My point here is that there is a veritable host of opaque choices embedded in what IGBST scientists have been saying about recent population trends. And all these choices relate to values, preferences, norms…and politics. Not objective science. More egregiously from a conservation standpoint, the IGBST has chosen to take an approach that is anything but precautionary when representing scientific results. Their choice essentially maximizes risk that bear managers will treat the population as if it is stable or increasing when, in fact, it is declining. What a perverse way to manage any population at risk, especially when born of a choice that has absolutely nothing to do with science, as such. More bluntly, the IGBST has been playing politics under the duplicitous guise of scientific objectivity. This kind of stealth advocacy by tax-payer-paid government scientists is quite simply a betrayal of the public’s trust.
And the Trend Is?
So, what has been the recent trend of Yellowstone’s grizzly population? As suggested by my preceding critique, your conclusion depends upon several value-informed choices. The most value-neutral approach to allocating burden of proof is to use weight-of-evidence. You don’t demand overwhelming evidence in support of one conclusion or another. Instead, you tentatively adopt whichever conclusion is better supported by the available evidence, whether by a 51:49, 52:48, 75:25, or 95:05 margin, with the proviso that the greater the weight, the more confident you can be in the adopted conclusion. So, by this frame, does the evidence more strongly support concluding that the population has increased?...or decreased?...or remained stable? De facto, managers end up managing as if the population has done one of these three things, even if scientists were to throw up their hands and say they have no clue.
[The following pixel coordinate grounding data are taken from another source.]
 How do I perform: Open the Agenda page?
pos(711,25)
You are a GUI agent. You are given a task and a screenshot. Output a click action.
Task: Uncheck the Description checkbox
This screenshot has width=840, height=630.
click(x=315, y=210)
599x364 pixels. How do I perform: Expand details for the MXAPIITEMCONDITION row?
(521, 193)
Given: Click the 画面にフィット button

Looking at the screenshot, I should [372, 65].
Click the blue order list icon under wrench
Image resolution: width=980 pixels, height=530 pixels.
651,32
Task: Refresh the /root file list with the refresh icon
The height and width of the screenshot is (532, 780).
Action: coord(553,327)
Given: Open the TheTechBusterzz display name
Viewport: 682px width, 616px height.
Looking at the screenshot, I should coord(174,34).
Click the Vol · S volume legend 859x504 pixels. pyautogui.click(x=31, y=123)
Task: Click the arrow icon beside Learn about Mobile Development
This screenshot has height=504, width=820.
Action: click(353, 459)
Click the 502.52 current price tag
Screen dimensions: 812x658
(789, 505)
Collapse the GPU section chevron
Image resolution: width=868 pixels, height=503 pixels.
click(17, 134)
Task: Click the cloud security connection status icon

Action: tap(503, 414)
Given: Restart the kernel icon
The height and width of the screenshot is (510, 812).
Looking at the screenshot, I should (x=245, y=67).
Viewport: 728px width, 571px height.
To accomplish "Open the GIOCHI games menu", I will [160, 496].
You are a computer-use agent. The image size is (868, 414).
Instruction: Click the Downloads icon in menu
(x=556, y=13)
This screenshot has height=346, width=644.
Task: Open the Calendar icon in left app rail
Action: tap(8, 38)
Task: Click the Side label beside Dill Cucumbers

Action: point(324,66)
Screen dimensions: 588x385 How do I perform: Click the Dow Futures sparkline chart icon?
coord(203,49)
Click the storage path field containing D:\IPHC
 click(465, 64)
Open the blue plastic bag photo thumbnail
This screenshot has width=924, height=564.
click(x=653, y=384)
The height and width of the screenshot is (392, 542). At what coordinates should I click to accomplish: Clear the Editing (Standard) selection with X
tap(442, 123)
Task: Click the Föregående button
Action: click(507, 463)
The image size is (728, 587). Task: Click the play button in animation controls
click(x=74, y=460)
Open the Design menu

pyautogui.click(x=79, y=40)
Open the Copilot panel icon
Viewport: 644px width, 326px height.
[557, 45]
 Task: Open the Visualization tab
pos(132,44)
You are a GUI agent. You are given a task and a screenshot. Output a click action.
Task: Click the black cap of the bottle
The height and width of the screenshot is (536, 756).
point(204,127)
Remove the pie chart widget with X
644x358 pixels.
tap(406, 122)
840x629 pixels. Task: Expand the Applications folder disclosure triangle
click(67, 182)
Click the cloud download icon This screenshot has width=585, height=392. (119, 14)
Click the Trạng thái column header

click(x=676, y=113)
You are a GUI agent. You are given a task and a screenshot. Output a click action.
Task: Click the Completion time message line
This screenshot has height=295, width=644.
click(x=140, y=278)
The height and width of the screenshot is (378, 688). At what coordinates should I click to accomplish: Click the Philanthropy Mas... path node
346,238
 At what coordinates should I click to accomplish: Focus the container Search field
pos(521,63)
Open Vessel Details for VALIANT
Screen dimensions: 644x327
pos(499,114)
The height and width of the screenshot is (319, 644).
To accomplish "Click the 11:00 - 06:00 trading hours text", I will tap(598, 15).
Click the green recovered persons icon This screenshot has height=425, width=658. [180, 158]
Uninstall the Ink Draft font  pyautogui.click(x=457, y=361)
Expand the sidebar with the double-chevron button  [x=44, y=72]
Having adopted an approach to allocating burden of proof, the next set of value-informed deliberations pertains to the analytic approach adopted and the weight required for settling on a preliminary conclusion. If we were deliberating over two possibilities, increase or decline, the standard would simply be whichever hypothesis was supported by the greater weight of evidence. With three states—increase, decline, or stasis—the standard becomes a bit more subjective and dependent upon the analysis method.
In this instance, I found a simulation model to be the most appropriate analytic approach. Each simulation entailed randomly drawing a population size from a normal distribution within the confidence interval for each annual estimate, repeated for each year 2014 through 2016, and then calculating a growth rate for the 3-year period. Each simulation thus produced a growth rate, which varied with the series of random draws. Once I had compiled enough simulations, I could reliably calculate the proportion that yielded a population increase versus decline, along with the magnitude of each.
What did I find? The result was not subtle. Almost all simulations—93%—showed population decline. Obversely, 7% showed increase. Mean annual growth rate was a negative 5%. The overwhelming weight-of-evidence supports concluding that the population declined between 2014 and 2016. What a contrast with the IGBST’s “We cannot conclude…”.
Stealth Advocacy is Betrayal of Trust
But this is not the entire story. When it comes to allocating burden of proof, different people with a stake in grizzly bear management have different legitimate preferences born of different worldviews. If you are a grizzly bear advocate who does not want to incur the risk of managing Yellowstone’s grizzly bear population as if it were increasing when it is, in fact, in decline, then you may demand that the evidence in support of a population increase be on the order of 75-95%—rather than simply >50%—before adopting this as a premise for management. Conversely, if you loath grizzlies and want to flog them back to within the bounds of Yellowstone National Park, then you may require a 95% likelihood of population decrease before managing as if this were true. Otherwise you might advocate that managers assume the population is stable or increasing. Interesting enough, this is the stance taken by the IGBST given that these researchers assume, by default, that the population is static or on a positive trajectory absent overwhelming evidence that it is in decline.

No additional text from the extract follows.